Clinical trials are considered by many to be the best way of testing the safety and effectiveness of a medicine. Thousands of volunteers trust that the information gleaned from the trial study is shared with the medical profession in the hope that it might assist in their recovery and in medical advancement.

So why it is that the results of so many trials are never shared and never used?

There is no current law in the UK compelling a UK company to report and publish the results of the trials that it commissions. This position may soon change.

An EU Directive, likely to be in force in 2017 or 2018, is set to change the current picture, that is, for as long as the UK remains legally connected to the EU.

Campaigners for change have long believed that not sharing results violates participant trust, and skews the assessment of drug trials, including their effectiveness. And what of medical advancement overall; surely a lack of transparency equates to a lack of authenticity, to false or no advancement?

Recent reports by scientists at the University of Oxford, and journalists at The Times, suggest that medical researchers involved in previous investigations have been deliberately withholding negative results from trials which have had the effect of portraying drugs as more effective than they actually are.

Imagine for one moment that a drug trial participant is advised in advance of the trial that the results yielded would only be shared if successful or indeed, not at all. What then for the drug trials market? One cannot help but wonder whether the world of clinical trials would exist.

Recent research conducted by scientists at the University of Oxford has been reported with shocking results that almost 50% of trials over the last 10 years remain unpublished. It has also been suggested that negative results are twice as likely as positive results to remain unreported.

The Oxford University Scientists engaged in the research have lambasted the position as “completely unethical” not least because the result is that the medical profession is not equipped with the evidence to prescribe drugs effectively.

The new and automated TrialsTracker service, developed by Oxford University scientists, looks likely to shine a light on the clinical trials reporting activity (or lack thereof) of universities, government bodies and pharmaceutical companies.

Itoperates by identifying trials that remain unpublished two years following trial expiry. The service has revealed that out of a total of 25,927 trials completed by major trial sponsors in the last 10 years, 11, 714 or 45.2% remained unpublished.

It has been estimated that the unpublished data relates to 8.7 million patients. There have been criticisms of the findings including that the methodology is imperfect, and the representation of results misleading.

It has been argued that publishing results of trials is dependent upon a journal’s acceptance of the manuscript from the study so that if a trial is inconclusive, poorly conducted or poorly written up, it may not get published.

It seems fair to conclude therefore that whilst some trial results may be abandoned for yielding undesirable results or otherwise concealed by the sponsor, to suggest that all unpublished trials remain unpublished for sinister reasons is wrong.

However, it does also depend on the reasons for the non-acceptance of the manuscript from the study by the relevant journal. The British Medical Journal makes it clear that since 2013 it will not publish any trial of drug or devices where the authors do not commit to making the relevant anonymised patient level data available, on reasonable request.

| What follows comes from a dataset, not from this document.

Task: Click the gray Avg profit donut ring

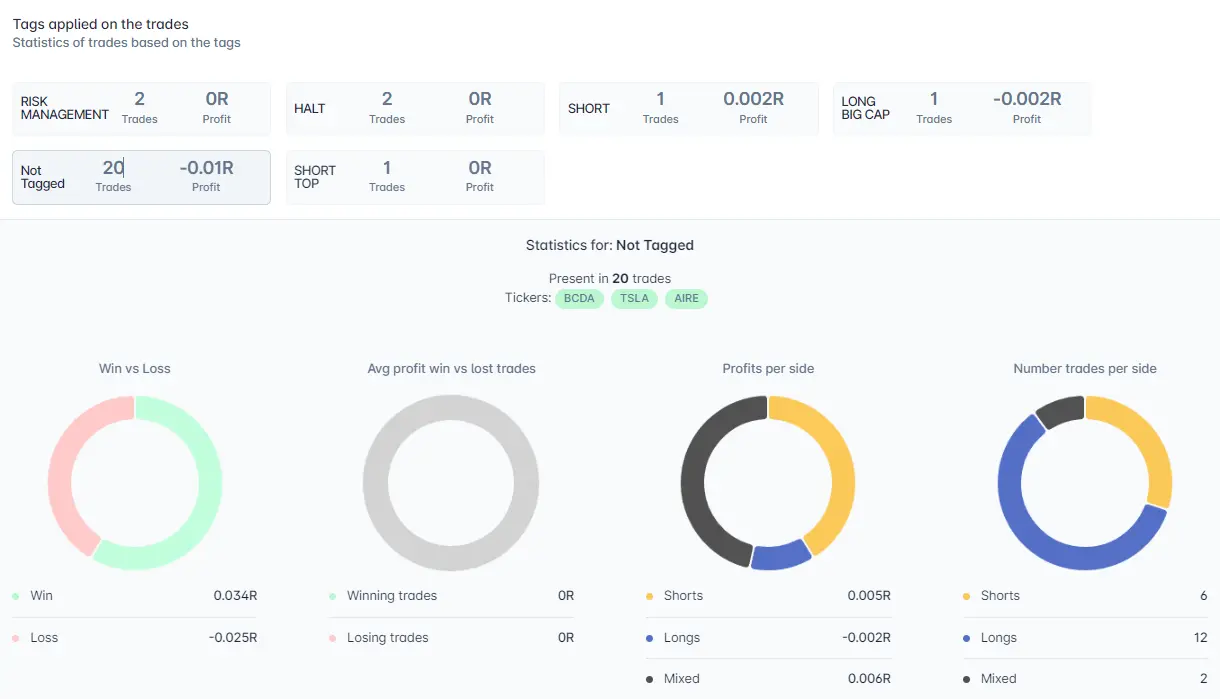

The message to trial sponsors appears clear; if you do not wish to be an identified sponsor in the “unpublished results” category, ensure your results are published and discoverable. Either publish or ensure your trial ID is in PubMed. Certainly, a closer look at the TrialsTracker service suggests that updating scores and posting results on the ClinicalTrials.gov website is simple.

Gene Matthews says: "I welcome the advent of the new TrialsTracker service.

“I firmly believe that the new TrialsTracker service in combination with the European Medicines Agency (EMA) website which provides access to clinical reports to new medicines for human use authorised in the European Union, can only serve to provide greater transparency across the board. Clinical trial results must be published; anything less is to subvert its very purpose”.